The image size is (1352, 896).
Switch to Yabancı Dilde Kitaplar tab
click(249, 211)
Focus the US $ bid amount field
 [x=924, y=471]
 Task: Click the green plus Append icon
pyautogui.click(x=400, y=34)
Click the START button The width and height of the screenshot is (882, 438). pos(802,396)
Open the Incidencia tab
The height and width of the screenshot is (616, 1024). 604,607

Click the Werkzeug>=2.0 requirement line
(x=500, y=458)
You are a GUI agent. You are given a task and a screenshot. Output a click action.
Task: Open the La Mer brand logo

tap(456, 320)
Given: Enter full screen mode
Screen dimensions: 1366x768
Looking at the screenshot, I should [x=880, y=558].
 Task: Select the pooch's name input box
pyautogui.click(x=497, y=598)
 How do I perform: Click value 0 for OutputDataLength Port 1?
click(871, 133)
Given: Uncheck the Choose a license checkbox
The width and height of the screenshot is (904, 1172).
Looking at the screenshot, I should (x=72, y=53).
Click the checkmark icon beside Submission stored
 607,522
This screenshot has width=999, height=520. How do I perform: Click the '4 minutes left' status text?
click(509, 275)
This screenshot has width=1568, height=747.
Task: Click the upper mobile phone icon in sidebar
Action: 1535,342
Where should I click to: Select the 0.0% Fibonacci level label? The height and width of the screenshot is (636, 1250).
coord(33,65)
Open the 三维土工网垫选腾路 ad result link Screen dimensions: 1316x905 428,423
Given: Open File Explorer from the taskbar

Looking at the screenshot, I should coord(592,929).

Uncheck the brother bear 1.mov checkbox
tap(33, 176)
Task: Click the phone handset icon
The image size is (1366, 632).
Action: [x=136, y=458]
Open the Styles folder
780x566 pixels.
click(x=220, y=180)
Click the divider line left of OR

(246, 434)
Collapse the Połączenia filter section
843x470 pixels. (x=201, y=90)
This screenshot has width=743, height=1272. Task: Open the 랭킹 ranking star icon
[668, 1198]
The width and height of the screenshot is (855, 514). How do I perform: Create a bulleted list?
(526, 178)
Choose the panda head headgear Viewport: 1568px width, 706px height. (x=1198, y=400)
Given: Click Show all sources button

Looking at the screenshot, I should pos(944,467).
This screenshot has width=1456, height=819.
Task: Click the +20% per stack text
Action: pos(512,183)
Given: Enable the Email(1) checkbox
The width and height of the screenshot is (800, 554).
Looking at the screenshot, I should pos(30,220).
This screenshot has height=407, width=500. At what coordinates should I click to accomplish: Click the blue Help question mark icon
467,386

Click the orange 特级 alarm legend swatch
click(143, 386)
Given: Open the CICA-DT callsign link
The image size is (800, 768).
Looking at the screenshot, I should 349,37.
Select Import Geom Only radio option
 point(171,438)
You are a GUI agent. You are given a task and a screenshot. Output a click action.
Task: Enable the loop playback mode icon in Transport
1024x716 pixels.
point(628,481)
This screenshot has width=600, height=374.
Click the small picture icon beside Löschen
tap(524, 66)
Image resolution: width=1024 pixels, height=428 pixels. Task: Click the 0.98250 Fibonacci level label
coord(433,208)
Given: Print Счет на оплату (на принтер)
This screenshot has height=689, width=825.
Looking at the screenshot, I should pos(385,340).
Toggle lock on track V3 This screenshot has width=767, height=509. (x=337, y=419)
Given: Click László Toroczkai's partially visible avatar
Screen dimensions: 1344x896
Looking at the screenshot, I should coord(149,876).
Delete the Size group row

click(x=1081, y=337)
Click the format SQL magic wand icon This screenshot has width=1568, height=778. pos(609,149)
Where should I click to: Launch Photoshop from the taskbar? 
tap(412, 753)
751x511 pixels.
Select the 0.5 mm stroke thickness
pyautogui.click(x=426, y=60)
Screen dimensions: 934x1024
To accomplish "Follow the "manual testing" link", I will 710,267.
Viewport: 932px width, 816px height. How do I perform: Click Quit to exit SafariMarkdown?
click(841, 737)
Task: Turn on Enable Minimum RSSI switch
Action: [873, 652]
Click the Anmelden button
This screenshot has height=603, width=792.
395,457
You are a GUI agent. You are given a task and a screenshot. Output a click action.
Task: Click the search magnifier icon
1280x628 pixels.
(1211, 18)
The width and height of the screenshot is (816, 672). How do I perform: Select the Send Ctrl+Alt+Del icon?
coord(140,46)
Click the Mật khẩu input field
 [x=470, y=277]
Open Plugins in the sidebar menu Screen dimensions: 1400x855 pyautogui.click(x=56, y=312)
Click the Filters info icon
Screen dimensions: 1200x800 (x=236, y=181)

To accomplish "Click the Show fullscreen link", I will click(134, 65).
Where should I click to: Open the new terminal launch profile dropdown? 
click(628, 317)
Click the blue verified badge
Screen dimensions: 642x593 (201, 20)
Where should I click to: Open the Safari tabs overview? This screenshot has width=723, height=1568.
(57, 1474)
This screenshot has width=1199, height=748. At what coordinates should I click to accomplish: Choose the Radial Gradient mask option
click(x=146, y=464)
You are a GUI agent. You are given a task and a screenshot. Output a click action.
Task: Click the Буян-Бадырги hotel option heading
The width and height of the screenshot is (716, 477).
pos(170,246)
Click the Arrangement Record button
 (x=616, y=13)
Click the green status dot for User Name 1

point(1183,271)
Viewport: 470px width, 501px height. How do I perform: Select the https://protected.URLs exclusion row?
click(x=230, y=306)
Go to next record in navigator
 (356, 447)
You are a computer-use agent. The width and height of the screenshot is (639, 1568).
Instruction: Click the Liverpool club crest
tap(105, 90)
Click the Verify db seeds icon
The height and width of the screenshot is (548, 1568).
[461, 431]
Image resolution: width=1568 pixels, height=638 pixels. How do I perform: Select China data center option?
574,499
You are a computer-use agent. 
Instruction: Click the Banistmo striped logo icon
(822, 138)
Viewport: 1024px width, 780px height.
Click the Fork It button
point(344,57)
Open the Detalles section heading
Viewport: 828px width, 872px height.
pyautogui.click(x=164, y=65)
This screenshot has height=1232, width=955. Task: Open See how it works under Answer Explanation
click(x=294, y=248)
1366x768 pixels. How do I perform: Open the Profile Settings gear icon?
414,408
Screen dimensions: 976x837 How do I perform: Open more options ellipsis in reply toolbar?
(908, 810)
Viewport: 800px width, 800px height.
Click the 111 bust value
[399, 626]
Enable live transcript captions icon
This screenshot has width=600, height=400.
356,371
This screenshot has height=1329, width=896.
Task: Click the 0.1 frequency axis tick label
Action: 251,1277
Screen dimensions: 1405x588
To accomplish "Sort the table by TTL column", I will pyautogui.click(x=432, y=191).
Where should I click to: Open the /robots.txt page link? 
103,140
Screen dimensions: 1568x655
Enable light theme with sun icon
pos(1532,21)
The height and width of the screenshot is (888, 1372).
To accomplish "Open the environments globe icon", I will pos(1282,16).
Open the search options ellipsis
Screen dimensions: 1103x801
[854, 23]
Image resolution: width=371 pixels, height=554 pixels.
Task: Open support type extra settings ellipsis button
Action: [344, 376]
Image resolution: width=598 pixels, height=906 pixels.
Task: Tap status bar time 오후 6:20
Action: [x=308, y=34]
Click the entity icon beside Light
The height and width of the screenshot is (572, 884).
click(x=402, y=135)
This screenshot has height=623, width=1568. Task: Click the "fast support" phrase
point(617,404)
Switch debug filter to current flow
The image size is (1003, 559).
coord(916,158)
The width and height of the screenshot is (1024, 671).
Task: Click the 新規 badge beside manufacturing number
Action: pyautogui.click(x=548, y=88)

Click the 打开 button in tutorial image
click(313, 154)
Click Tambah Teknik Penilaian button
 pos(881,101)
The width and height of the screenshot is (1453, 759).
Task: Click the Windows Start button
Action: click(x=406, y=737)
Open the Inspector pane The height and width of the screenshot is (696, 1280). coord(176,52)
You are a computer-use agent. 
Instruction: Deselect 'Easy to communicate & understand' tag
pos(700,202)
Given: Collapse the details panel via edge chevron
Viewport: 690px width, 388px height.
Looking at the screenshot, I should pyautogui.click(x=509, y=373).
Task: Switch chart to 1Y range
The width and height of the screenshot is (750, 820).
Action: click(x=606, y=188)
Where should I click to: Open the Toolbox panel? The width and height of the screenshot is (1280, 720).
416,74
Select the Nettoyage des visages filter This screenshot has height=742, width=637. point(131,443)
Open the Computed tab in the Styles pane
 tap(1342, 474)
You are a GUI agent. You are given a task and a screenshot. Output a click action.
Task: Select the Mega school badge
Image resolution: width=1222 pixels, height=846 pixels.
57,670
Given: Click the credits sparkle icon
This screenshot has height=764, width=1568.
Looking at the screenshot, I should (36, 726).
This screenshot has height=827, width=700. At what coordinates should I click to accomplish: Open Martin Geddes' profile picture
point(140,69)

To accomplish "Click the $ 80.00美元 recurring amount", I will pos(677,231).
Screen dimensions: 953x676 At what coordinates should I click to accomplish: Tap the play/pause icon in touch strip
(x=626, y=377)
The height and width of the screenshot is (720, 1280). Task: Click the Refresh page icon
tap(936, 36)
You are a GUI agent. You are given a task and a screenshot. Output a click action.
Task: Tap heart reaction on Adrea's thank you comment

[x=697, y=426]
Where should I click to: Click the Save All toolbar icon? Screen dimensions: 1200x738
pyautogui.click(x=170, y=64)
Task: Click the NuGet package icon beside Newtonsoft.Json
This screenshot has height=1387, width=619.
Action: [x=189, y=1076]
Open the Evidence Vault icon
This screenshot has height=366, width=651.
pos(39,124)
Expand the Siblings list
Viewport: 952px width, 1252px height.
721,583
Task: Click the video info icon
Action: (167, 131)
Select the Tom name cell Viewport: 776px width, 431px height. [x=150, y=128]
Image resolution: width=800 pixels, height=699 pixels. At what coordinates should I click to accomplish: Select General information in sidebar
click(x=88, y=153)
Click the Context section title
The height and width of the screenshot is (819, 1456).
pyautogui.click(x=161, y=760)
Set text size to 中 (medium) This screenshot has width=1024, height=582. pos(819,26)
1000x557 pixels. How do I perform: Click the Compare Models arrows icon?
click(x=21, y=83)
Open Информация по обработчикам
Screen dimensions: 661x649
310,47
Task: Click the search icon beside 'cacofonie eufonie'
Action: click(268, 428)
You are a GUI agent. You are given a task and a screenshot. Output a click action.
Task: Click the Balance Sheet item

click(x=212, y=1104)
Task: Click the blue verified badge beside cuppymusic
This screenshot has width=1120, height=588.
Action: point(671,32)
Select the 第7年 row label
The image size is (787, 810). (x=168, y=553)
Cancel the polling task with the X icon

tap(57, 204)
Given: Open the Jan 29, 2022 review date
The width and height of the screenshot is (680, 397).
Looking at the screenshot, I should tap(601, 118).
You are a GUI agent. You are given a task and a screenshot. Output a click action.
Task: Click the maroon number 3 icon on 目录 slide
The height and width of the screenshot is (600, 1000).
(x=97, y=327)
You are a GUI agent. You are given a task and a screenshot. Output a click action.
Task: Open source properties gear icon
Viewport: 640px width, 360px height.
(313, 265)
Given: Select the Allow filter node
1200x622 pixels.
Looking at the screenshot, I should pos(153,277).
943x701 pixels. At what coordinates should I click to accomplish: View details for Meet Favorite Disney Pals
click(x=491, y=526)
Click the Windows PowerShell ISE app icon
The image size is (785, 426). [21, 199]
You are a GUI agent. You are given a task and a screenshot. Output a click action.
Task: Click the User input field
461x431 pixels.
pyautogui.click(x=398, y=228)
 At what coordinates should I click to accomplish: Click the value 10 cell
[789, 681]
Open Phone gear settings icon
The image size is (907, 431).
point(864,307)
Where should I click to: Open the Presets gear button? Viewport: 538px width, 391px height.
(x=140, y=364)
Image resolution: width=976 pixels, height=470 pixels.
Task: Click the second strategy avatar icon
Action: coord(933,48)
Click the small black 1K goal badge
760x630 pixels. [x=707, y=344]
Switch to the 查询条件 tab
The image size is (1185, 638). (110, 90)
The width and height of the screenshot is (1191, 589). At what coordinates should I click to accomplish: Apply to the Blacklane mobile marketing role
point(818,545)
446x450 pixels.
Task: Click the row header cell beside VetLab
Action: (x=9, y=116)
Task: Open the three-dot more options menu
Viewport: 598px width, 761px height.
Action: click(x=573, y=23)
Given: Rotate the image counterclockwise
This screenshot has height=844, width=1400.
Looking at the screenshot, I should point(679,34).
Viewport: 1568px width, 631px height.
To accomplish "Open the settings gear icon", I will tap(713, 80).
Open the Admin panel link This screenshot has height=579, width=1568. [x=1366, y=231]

• • • • •

Tally every line in the listing above that contains "menu", then state only the total.

• [Result for this exercise] 2